Will I fall or will I fly .. I make my decisions with myself in mind Cross my heart and hope to die Fullfil my soul is whats in mind
How old are you ? Is what the lady at the bar said to me As I argued with her about integrity Life and repeated history
How old are you, she said to me Im 22, yea and I'm that aware and that blue.
How old are you the lady at work said to me As I explained to her how decisions are merly destiny How people are repeatitions of what was done to them And how I shouldn't look like what they think I should look like to impress them Im 23 and it took a while to love myself I still don't like it sometimes, but I remind myself
How old are you?? The psycologist said to me As I told him why and how my brain and emotions tangled up and untangled How I was merly dating to relay on someone for free and that it wasn't right for either him or me. I explained to him the exact reasons for anxiety And how I need control cause I was scared by chios in my family And how a panic attack can be cured mentally And how I don't want his pills cause I've seen what it has done to others and I have empathy
I said I'm 23 I'm 23 And why does this scenario keep happening to me
He said you're on the right path Aware and righteous Keep it up and you'll see
But I wasn't any different and I still wasnt okay So how could you say that to me
I dont know if I know better And that's why you're impressed But even if I did I dont think I do better And knowing is not a bliss Ignorance might be But I can't know that for sure Cause I can only truly experience life through me
So will I fly or will I fall I dont know But I crossed my heart and promised myself to take control Cause no one has you but you And when you die what did you do for you ?
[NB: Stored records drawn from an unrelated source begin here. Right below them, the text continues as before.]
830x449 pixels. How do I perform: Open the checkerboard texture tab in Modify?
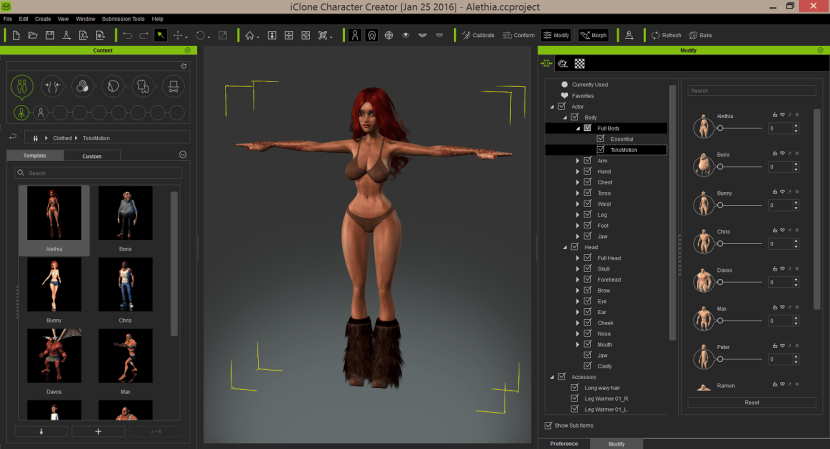[579, 63]
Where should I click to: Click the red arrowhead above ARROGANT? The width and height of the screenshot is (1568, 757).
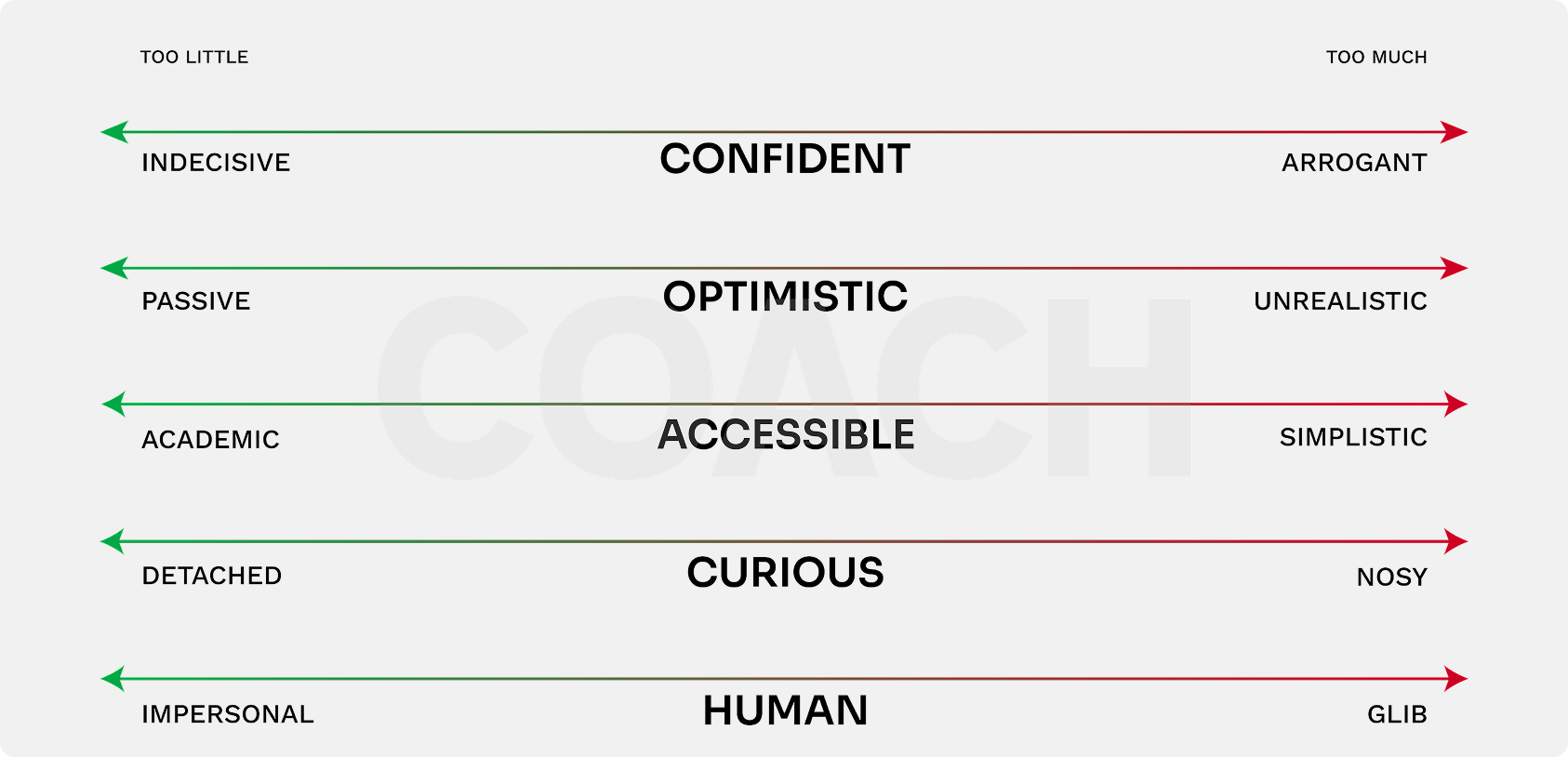click(1454, 132)

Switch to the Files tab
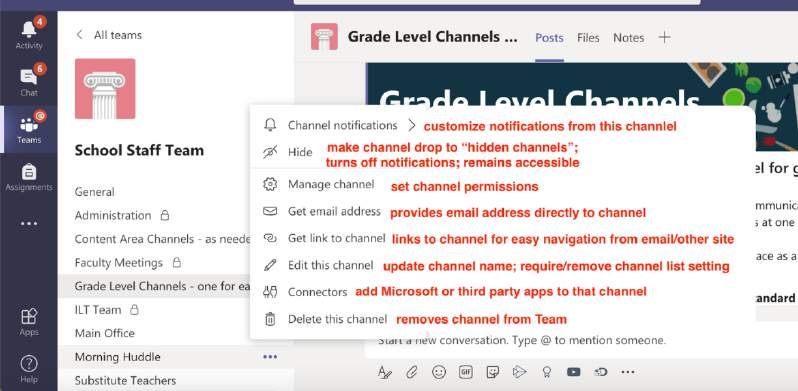[x=588, y=38]
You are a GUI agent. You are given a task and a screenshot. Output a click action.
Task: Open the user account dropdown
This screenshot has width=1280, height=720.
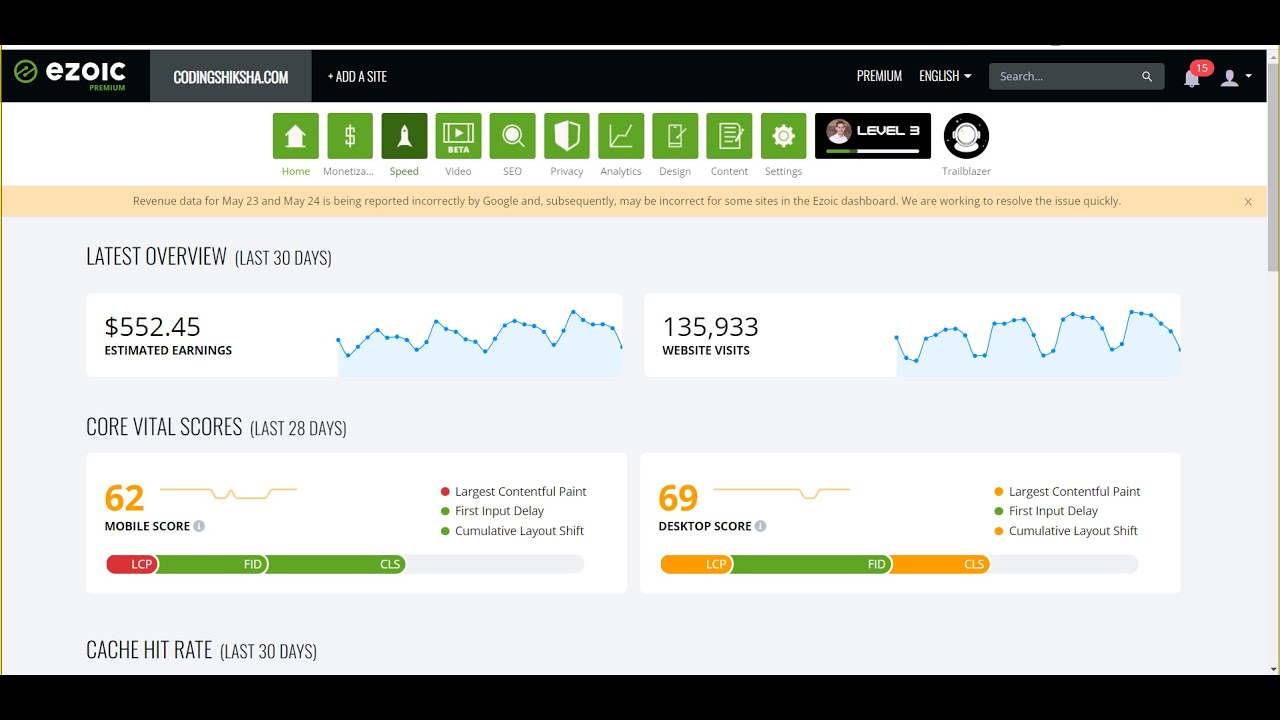click(x=1236, y=78)
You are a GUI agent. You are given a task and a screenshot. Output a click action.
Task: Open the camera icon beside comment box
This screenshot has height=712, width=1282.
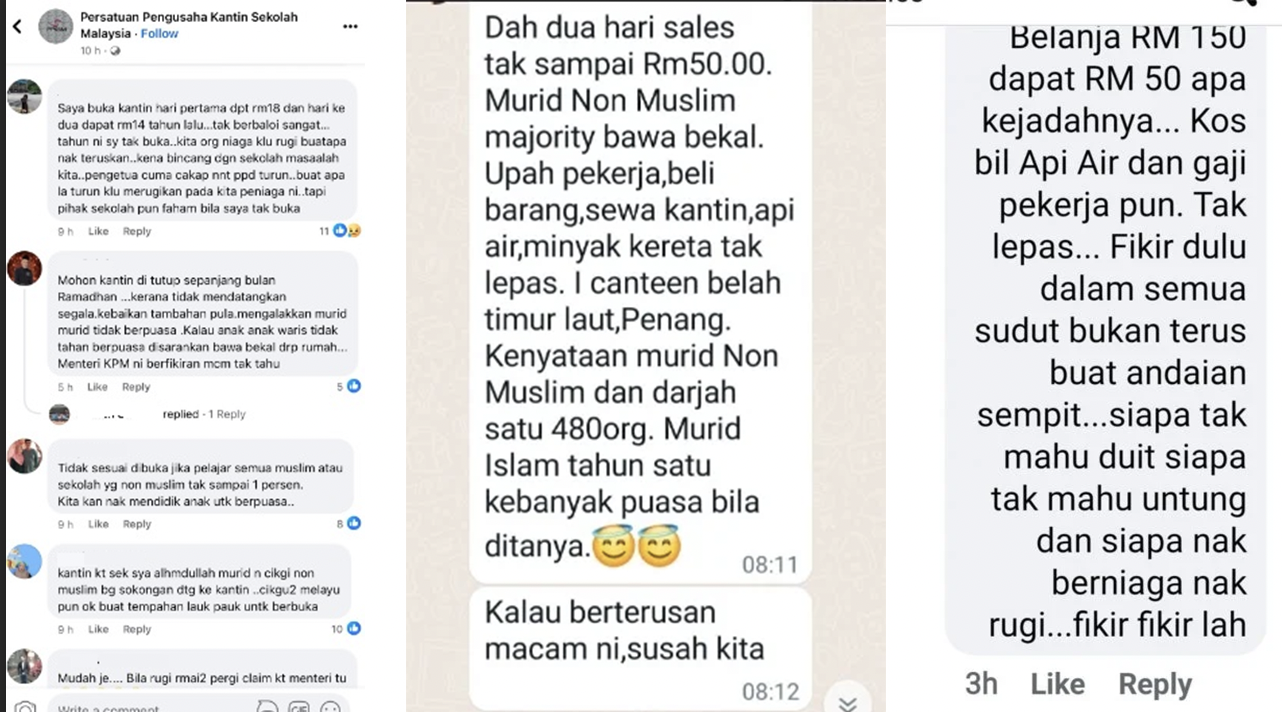click(25, 706)
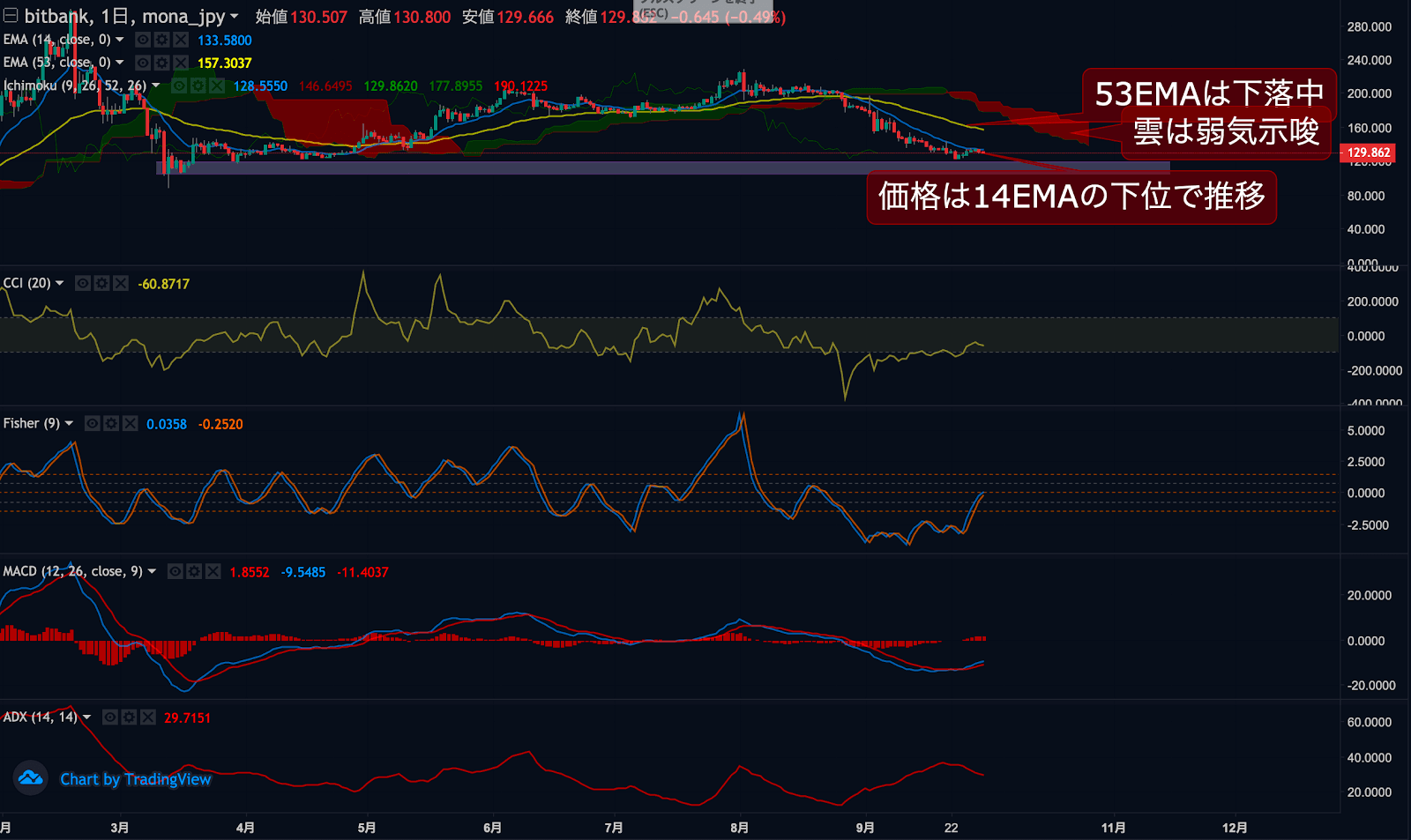Open Ichimoku indicator settings gear
This screenshot has height=840, width=1411.
(198, 85)
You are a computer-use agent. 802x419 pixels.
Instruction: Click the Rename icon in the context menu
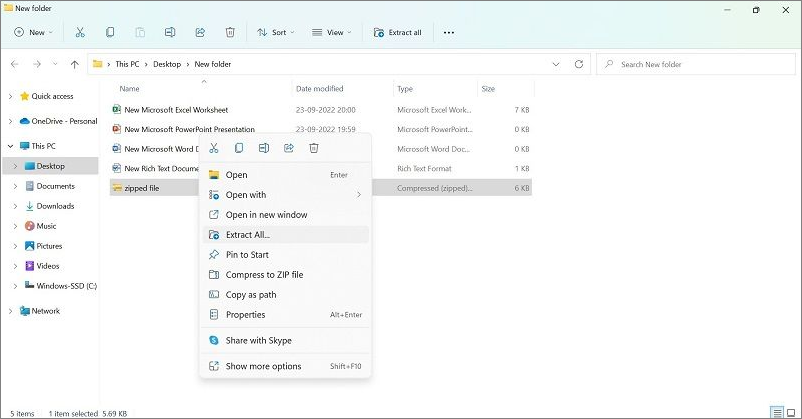click(x=264, y=148)
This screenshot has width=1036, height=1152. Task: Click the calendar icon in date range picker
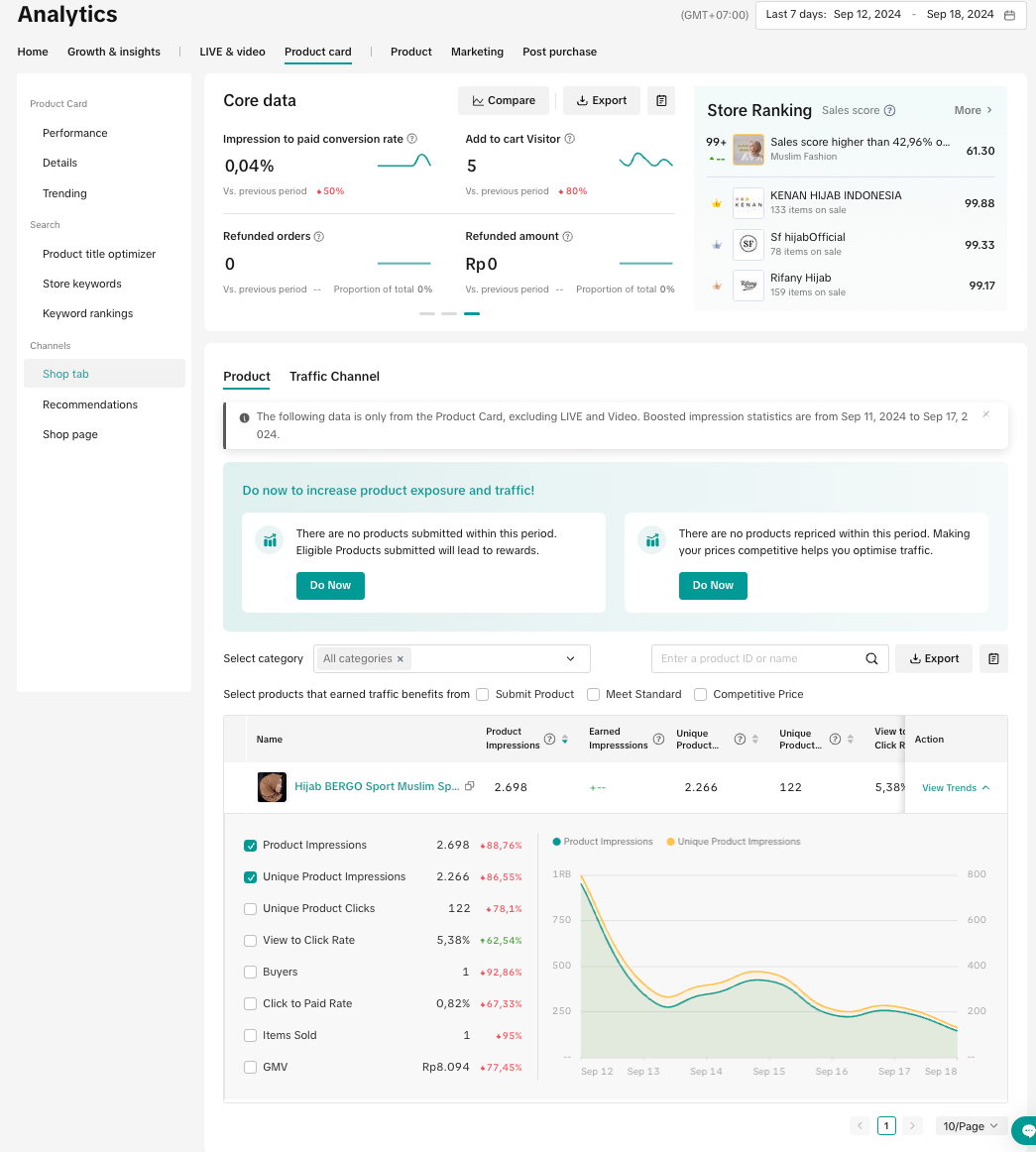[x=1009, y=15]
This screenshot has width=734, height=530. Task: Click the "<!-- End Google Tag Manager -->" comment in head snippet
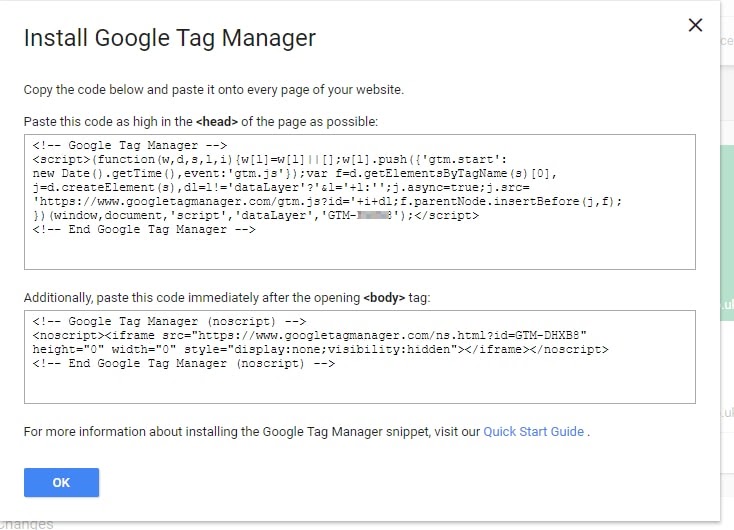pyautogui.click(x=144, y=229)
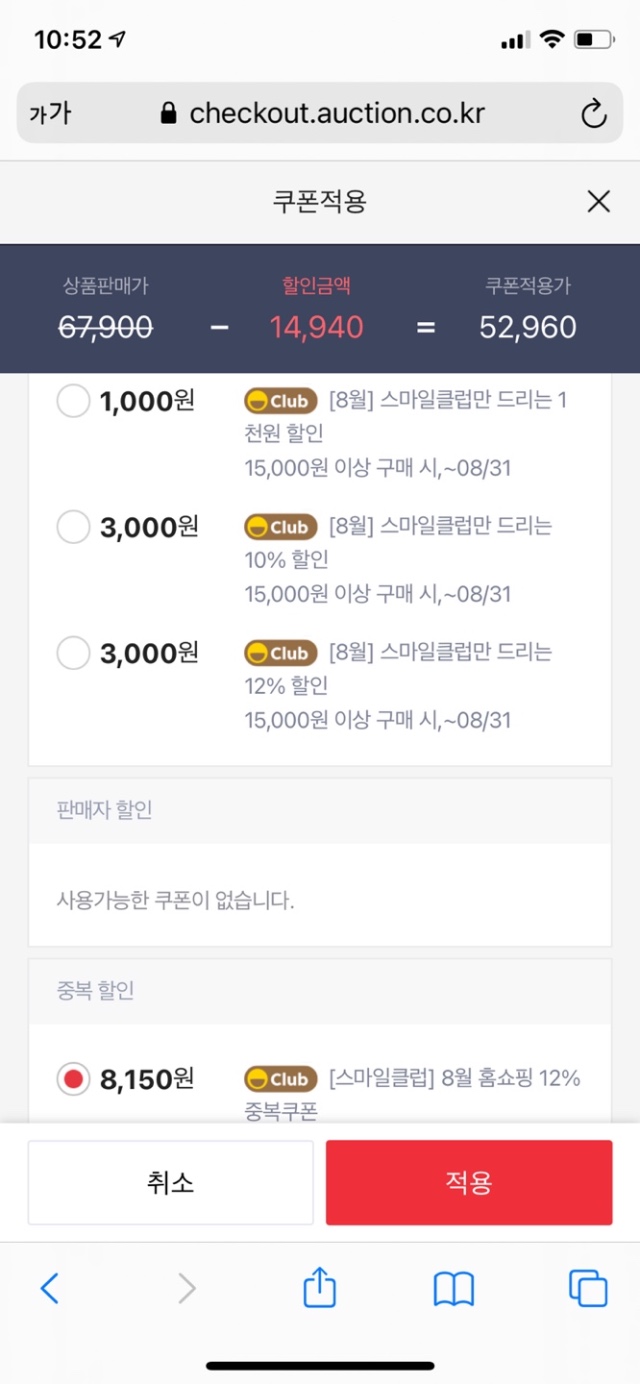Reload the page with the refresh icon
The width and height of the screenshot is (640, 1384).
point(594,114)
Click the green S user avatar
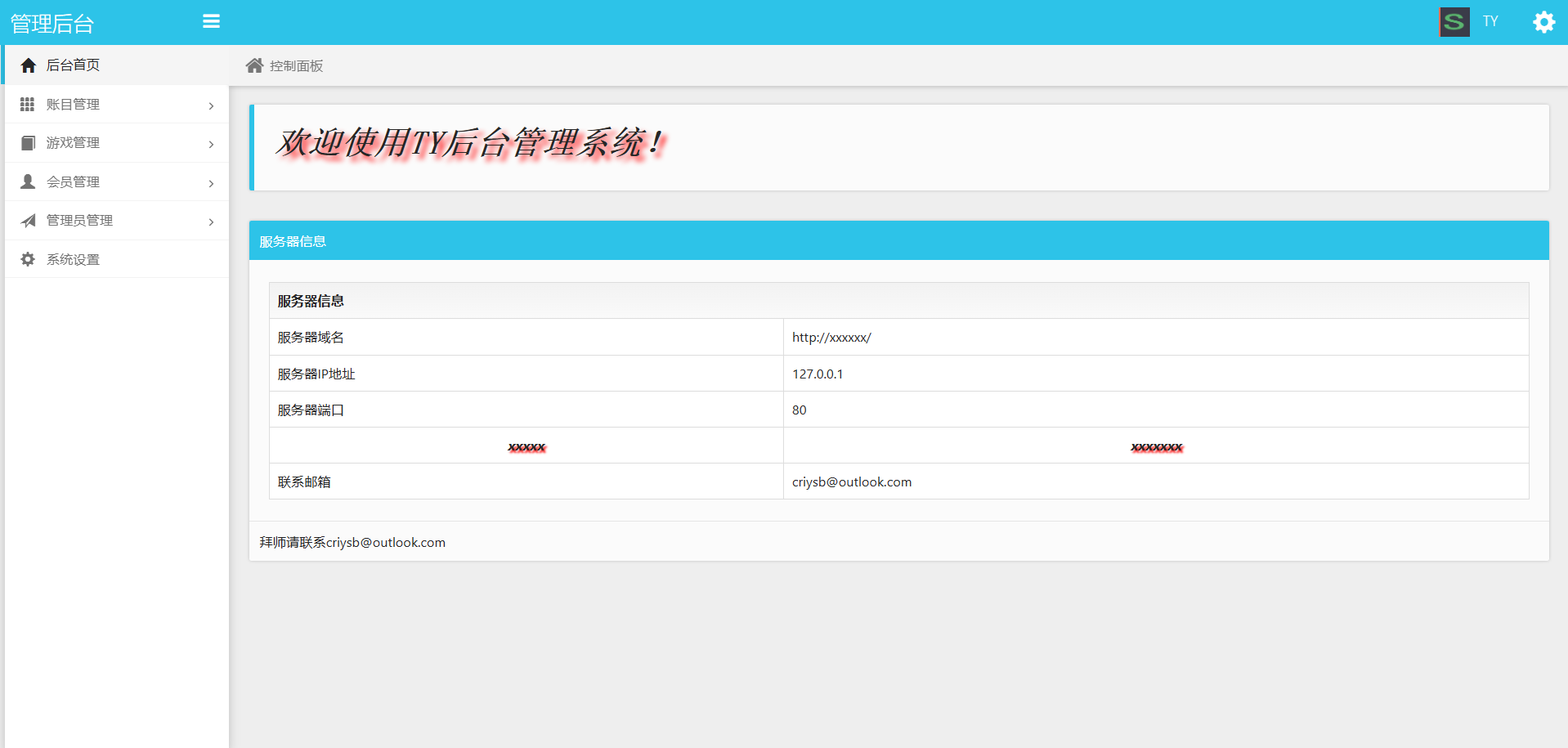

So I'm sorry that I left you I'm sorry that I dont answer texts I'm sorry that I went out that night Even though I knew you were a mess I'm sorry that I wasn't truly there in you're last days Even though I knew you needed what you needed But I couldn't give. And now you're in heaven's bliss
I make my decisions with myself in mind And I'm not here to impress I'm here to survive And I've learned from the best That no one has got you but you So do what you got to do Before it's too late.